This guide covers larger day-to-day workflows once the basics are in place.

Multi-Database Projects

DBWarden can manage more than one database from one config source.

from dbwarden import database_config


primary = database_config(
    database_name="primary",
    default=True,
    database_type="postgresql",
    database_url_sync="postgresql://user:password@localhost:5432/main",
    model_paths=["app.models"],
    model_tables=["users", "posts", "comments"],
)

analytics = database_config(
    database_name="analytics",
    database_type="clickhouse",
    database_url_sync="clickhouse://default:@localhost:8123/analytics",
    model_paths=["app.analytics_models"],
    model_tables=["events", "page_views"],
)

Apply migrations per database:

$ dbwarden migrate --database primary
$ dbwarden migrate --database analytics

Show status across all configured databases:

$ dbwarden status --all

Separate Model Sets

Each database should usually own a distinct model set through model_paths. When databases share the same models package, use model_tables to split ownership by table name. DBWarden validates overlapping paths unless overlap_models=True is set explicitly.

This prevents one model tree from being interpreted as belonging to multiple databases by accident.

CI Workflows

A common CI pattern is:

$ dbwarden export-models --database primary
$ dbwarden make-migrations "ci validation" --offline --database primary
$ dbwarden check --database primary

This keeps schema generation deterministic and avoids depending on a live database in every pipeline step.

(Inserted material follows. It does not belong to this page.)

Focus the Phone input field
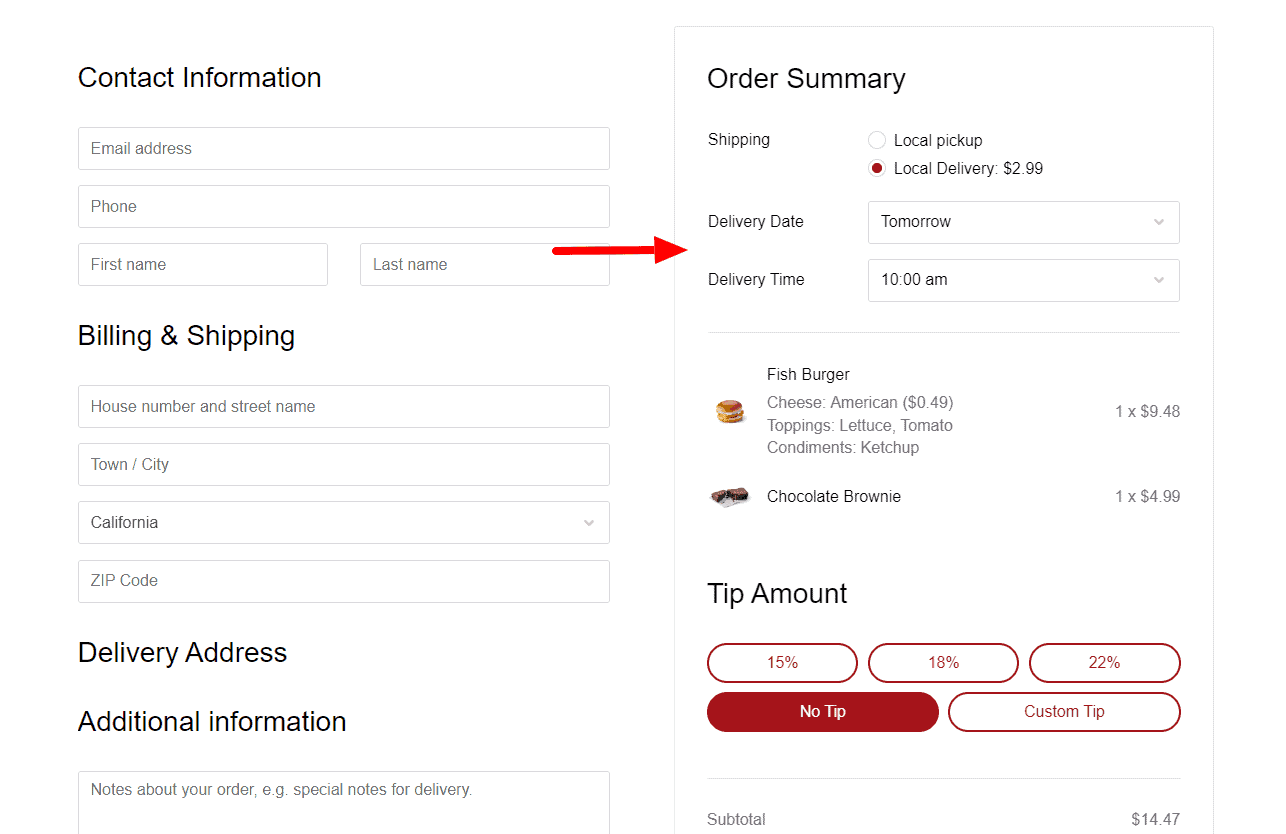1286x834 pixels. tap(344, 206)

For a full example, see Cookbook: Offline & CI.

Sandbox Validation

Before applying migrations to a real environment, you can validate them in a temporary sandbox database.

$ dbwarden migrate --sandbox --database primary

This is especially useful for complex migrations, risky type changes, and CI gates.

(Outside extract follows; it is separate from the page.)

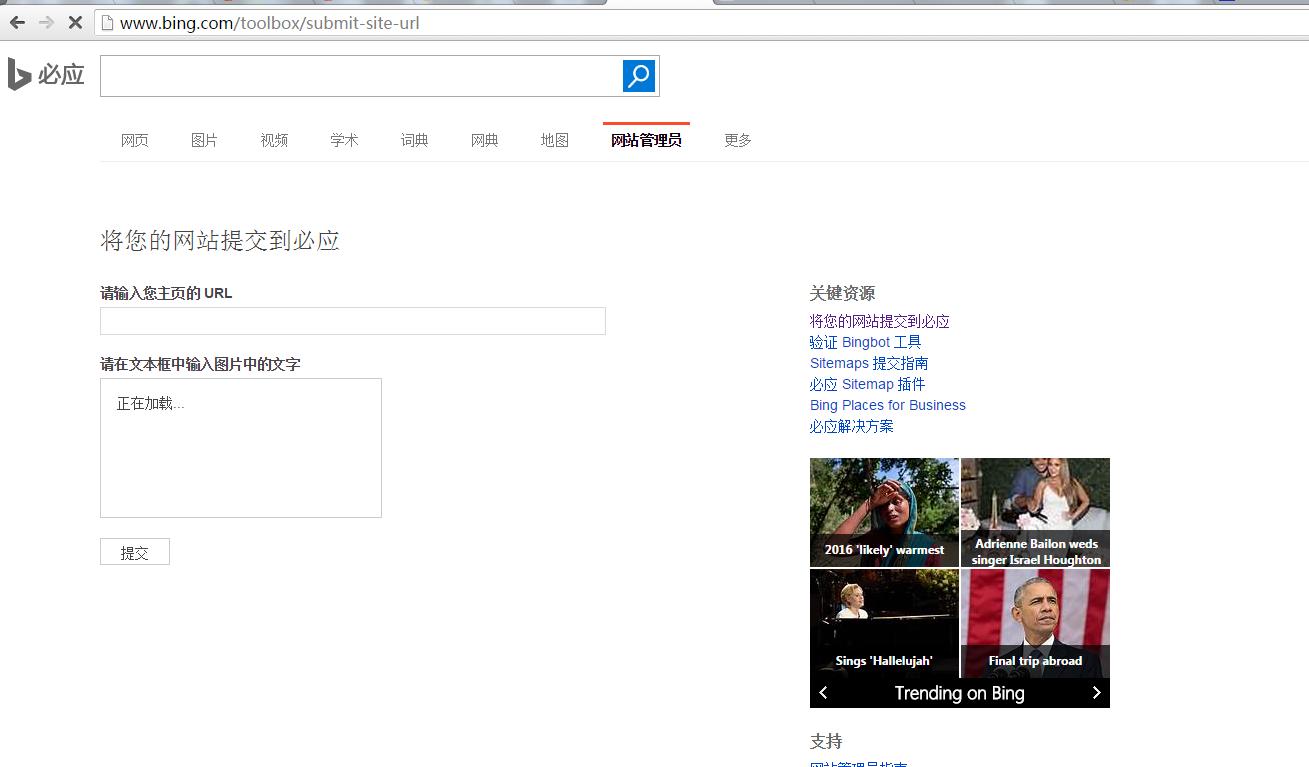The width and height of the screenshot is (1309, 767).
Task: Click inside the captcha text box
Action: [240, 447]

See the Architecture Deep Dive for a thorough explanation of sandbox validation.

Baselines and Partial Applies

When integrating DBWarden into an existing environment, or when applying only part of a migration sequence, these patterns are common:

  • --baseline marks the target migration as already applied without actually running it, useful for onboarding an existing database.
  • --partial (via --count or --to-version) applies a subset of pending migrations instead of all of them.
$ dbwarden migrate --database primary --baseline --to-version 0005
$ dbwarden migrate --database primary --count 2
$ dbwarden rollback --database primary --to-version 0007

See the CLI Reference for a full breakdown of these flags. Use these modes carefully. They are operational tools, not everyday authoring commands.

Operational Command Pattern

A typical production-safe pattern is:

$ dbwarden check --database primary
$ dbwarden make-migrations "release change" --database primary
$ dbwarden migrate --database primary
$ dbwarden status --database primary
$ dbwarden history --database primary

This keeps planning, execution, and verification as separate visible steps.

Rollback Command Pattern

When validating rollback quality, use a loop like this:

$ dbwarden migrate --database primary
$ dbwarden rollback --count 1 --database primary
$ dbwarden migrate --database primary

This verifies both directions of the migration before a release depends on them.